A typical PII-gating pipeline:

Hook into outbound traffic: All outbound tool calls, federation messages, log writes are intercepted.
Detection: Pattern matching (regex for credit cards, SSNs), entropy heuristics (high-entropy strings look like keys), trained classifiers (NER for names), and vocabulary lookups (hostnames, API key prefixes).
Action: Redact (replace with [REDACTED-EMAIL]), block (refuse the operation), or alert (allow but warn).
Audit: Log the detection event with category and action.

Ruflo's AIDefence plugin layers additional behaviors on top: prompt-injection detection on inbound payloads, CVE pattern detection in code being shared, and "trust-score adjustments" when peers attempt to send data that looks suspicious.

Why It Matters

Outbound data leaks are the most-cited risk in enterprise agent deployments. A tool call that ships a project's whole .env file to a third-party API is a breach. A federated agent that includes raw customer data in a shared decision is a privacy incident. PII gating is the harness's promise that this category of mistake doesn't slip through silently.

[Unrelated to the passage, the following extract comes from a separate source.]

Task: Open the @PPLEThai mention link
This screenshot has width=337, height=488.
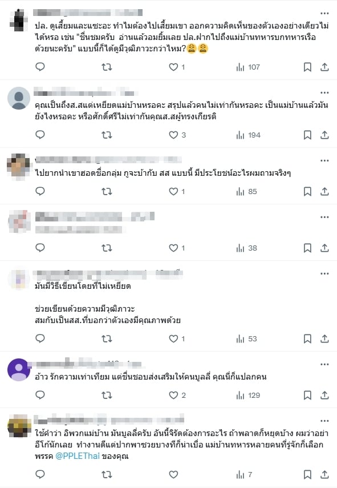Action: click(x=78, y=456)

The other reason it matters: it's a regulatory checkbox. GDPR, HIPAA, SOC 2 controls all require demonstrable handling of sensitive data. A harness with first-class PII gating makes that demonstration possible; one without it makes it impossible.

Key Technical Details

Detection precision and recall trade off: Aggressive regex catches more (high recall) but produces false positives (low precision). NER models do better but cost compute. Tune to your tolerance.
Custom dictionaries: Every organization has its own sensitive terms (project codenames, internal endpoints). PII gates need extension points.
Scope by destination: A name being sent to a federated peer is different from the same name being written to a local log. Same data, different policies.
Reversible vs. irreversible redaction: Reversible (token-replaced and stored) lets the receiver request unredaction with proper authority. Irreversible is safer.
False negatives are the dangerous failure: A PII gate that misses a leak is worse than one that over-redacts. Default to over-redact and let users adjust.
Composability with sandboxing: PII gating + sandboxing (network egress restriction) gives layered defense. Don't rely on one alone.
Performance: Scanning every outbound payload adds latency. Compile patterns once, reuse aggressively, run async when possible.

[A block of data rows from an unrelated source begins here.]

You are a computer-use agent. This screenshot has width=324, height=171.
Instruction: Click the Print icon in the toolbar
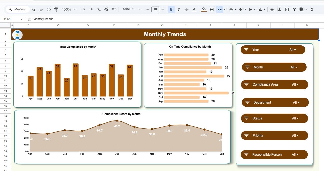click(x=48, y=9)
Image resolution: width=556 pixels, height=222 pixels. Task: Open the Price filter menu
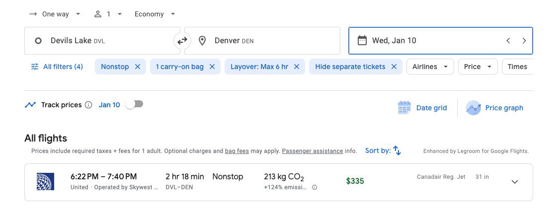click(477, 67)
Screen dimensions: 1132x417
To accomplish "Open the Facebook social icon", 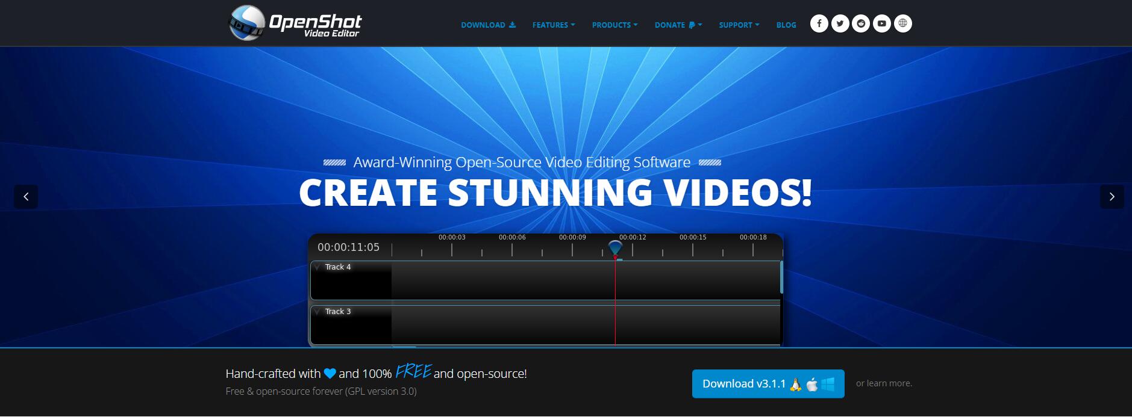I will (x=819, y=23).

How Harnesses & Frameworks Implement This

Harness / Framework	PII gating
Claude Code	DIY via `PreToolUse` hooks
Claude Agent SDK	DIY
ruflo	First-class — `ruflo-aidefence` (14 PII classes + injection + CVE detection)
LangGraph	DIY
AutoGen	DIY
CrewAI	Limited
OpenAI Agents SDK	Guardrails partially overlap
Codex CLI / Cursor	Limited

Connections to Other Concepts

cross-machine-agent-federation.md — The natural setting.
permission-and-tool-scoping-primitives.md — Same defense-in-depth philosophy.
prompt-injection-defense-in-harnesses.md — The other side of harness-layer protection.
behavioral-trust-scoring.md — PII detections feed trust score updates.